NMR guided approach to evolution of Myoglobin protein
Proteins can be evolved to accept unnatural substrates or to catalyze new chemical reactions. The process of evolution is guided by available structural information or by computational analysis. We developed a new simple method for evolution of enzymes that relies on differences in HSQC spectra of the protein in the presence and absence of substrate analog. This method has been successfully used to improve catalytic efficiency of calmodulin-based Kemp eliminase that operates through acid-base mechanism. Here we demonstrate that our approach can be applied to other protein scaffolds and reaction mechanisms. Recent work by the Reetz group showed that Kemp elimination can be promoted by coordination of Kemp substrate to the Fe(II)-heme center of cytochrome P450-BM3 and subsequent electron transfer between iron and Kemp. To test applicability of NMR guided evolution to redox-catalyzed Kemp elimination we chose to work with heme-containing protein myoglobin. Based on NMR analysis we introduce mutations in the vicinity of heme and screen for accelerated formation of a yellow 2-cyano-4-nitrophenol product. Our work presents further validation of novel method developed for design of artificial enzymes.
Ribonucleotide reductase (RNR) is an essential enzyme found in all organisms. The function of RNR is to catalyze conversion of nucleotides to deoxynucleotides. All RNRs rely on a metallo-cofactor to oxidize a conserved cysteine in the active site of the enzyme into a thiyl radical, which then initiates reduction of nucleotides. The proteins required for MnIII2-Y• cluster formation in class Ib RNR are NrdF (b subunit) and NrdI (flavodoxin). Oxidant is channeled from the FMN cofactor in NrdI to the dimanganese center in NrdF, where it oxidizes Mn2 center and the tyrosyl radical is formed. Both S. sanguinis and E. coli MnII2-NrdF structures have a constriction in the channel immediately above Mn2. In the E. coli, the constriction is formed by the side chain of Ser159, whereas in the S. sanguinis system it involves Thr158. This serine to threonine substitution is conserved in all streptococci, including human pathogens S. pneumoniae and S. sanguinis. Using stopped-flow kinetics we investigate the role of serine to threonine substitution in the mechanism of MnIII2-Y• cluster formation.

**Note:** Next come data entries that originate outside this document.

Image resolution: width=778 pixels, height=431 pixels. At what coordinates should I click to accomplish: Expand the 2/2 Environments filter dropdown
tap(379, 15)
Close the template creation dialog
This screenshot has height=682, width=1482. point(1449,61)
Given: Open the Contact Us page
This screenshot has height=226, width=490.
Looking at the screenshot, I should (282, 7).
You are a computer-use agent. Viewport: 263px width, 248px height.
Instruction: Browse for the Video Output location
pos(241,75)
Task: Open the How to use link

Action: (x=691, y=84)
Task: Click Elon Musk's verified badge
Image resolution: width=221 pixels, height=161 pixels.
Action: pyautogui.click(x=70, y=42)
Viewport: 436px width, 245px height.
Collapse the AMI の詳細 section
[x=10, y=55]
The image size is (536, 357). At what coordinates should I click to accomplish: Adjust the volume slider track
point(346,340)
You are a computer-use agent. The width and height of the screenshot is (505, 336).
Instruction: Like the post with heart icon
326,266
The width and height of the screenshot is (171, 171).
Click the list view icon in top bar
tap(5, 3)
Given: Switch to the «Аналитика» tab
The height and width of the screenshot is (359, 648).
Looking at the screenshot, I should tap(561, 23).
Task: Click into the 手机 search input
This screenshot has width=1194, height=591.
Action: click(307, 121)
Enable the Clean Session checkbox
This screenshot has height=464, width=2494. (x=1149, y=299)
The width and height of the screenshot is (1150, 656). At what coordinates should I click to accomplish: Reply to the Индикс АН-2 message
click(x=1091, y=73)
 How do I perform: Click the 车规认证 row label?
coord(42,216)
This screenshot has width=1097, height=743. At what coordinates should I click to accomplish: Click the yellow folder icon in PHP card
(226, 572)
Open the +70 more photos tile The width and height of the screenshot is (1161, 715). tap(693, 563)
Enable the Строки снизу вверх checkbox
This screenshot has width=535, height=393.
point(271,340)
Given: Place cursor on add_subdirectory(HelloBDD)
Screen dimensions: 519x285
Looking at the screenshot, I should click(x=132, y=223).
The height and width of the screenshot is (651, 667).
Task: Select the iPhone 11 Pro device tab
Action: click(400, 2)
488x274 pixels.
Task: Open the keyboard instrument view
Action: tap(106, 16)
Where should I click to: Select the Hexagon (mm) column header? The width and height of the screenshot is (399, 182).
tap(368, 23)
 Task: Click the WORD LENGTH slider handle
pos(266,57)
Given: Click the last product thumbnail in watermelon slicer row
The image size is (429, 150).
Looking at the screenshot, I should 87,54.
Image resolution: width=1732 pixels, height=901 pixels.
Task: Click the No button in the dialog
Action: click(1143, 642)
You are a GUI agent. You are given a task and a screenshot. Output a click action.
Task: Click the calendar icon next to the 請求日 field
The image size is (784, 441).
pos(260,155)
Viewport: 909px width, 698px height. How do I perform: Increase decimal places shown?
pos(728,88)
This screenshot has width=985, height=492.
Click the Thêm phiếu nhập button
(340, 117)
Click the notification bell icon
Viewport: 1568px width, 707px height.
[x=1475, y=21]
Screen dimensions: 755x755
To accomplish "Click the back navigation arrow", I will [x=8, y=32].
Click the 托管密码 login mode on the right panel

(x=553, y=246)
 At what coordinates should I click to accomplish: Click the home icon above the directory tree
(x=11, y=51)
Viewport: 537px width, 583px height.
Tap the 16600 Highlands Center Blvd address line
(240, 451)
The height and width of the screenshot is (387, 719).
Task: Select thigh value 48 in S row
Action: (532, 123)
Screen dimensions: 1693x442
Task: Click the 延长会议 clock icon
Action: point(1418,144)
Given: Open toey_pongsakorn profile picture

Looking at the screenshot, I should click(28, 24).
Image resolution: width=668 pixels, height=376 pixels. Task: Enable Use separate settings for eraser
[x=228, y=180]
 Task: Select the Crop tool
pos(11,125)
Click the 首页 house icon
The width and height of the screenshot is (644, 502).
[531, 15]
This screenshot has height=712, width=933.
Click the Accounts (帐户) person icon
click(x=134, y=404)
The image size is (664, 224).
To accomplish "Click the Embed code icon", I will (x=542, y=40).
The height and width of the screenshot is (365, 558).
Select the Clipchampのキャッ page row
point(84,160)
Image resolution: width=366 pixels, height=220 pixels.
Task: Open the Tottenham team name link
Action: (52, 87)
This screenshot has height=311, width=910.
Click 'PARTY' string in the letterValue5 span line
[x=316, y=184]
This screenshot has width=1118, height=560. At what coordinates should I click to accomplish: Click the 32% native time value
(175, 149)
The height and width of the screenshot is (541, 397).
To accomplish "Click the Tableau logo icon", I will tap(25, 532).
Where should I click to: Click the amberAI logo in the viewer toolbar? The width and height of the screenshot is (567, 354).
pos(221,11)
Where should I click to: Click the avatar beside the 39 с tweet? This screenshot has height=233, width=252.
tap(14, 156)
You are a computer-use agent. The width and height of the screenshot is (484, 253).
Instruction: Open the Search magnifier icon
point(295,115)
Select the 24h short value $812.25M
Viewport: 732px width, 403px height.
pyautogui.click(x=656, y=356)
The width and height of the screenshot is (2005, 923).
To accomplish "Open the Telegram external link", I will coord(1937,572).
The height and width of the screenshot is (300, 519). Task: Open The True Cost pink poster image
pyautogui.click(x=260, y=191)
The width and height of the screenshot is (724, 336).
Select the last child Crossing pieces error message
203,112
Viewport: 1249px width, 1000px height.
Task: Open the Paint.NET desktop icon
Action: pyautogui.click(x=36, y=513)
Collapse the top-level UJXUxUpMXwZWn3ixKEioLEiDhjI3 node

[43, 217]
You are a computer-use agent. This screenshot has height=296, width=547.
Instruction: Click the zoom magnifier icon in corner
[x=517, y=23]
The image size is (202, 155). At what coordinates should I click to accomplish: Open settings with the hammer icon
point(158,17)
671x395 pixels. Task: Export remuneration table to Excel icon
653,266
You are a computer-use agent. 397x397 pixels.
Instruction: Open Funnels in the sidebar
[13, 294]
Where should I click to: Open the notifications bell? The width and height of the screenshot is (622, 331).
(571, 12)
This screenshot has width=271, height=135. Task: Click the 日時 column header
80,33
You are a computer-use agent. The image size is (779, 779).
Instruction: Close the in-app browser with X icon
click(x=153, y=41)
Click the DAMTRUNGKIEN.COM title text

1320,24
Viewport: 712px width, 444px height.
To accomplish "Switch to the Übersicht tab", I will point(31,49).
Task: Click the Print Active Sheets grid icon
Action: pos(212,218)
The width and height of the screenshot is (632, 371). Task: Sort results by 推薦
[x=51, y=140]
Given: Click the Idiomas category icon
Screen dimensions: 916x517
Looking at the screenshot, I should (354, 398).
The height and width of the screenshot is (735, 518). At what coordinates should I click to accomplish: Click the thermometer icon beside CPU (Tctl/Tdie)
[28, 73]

Design of antimicrobial materials
Infections associated with methicillin-resistant Staphylococcus aureus (MRSA), E. coli, P. aeruginosa, and Candida species have become a common problem in hospitals. Antimicrobial gels emerged as one of the strategies to prevent or treat such infections and have been designed in form of wound fillers, implant coating and for drug delivery. We designed a short 9-residue peptide that forms hydrogel in the presence of Ag(I) ions. Silver ions not only drive self-assembly of the peptide, but also provide antimicrobial properties to the material. Without Ag(I) this peptide has the viscosity of water. When mixed with Ag(I) the peptide forms a stiff gel with storage modulus values of 1000 Pa (1% peptide content). The resulting gel demonstrates high potency against E. coli.
Design of mononuclear non-heme enzyme for oxygen activation
We incorporated a 2-His-1-carboxylate motif, often found in non-heme enzymes, into a four-helix bundle protein framework. Such coordination environment provides ligands to bind metal ions and leaves room to accommodate substrate, oxidant and cofactor. The resulting protein named FeLix is folded, thermally stable and binds a single Fe(II) ion. FeLix protein loaded with Fe(II) catalyzes oxidation of catechol by dioxygen, thus mimicking function of catechol dioxygeases, natural enzymes that have 2-His-1-carboxylate motif. One of the intermediates in the catechol dioxygenase mechanistic pathway is Fe(II)-semiquinone radical (SQ·) adduct. This intermediate has been observed in the Fe(II)- FeLix model system and characterized by UV-vis spectroscopy and EPR. We recently discovered that even apo protein can stabilize SQ• radical for weeks. We are working to understand what features of the protein are important for radical stabilization.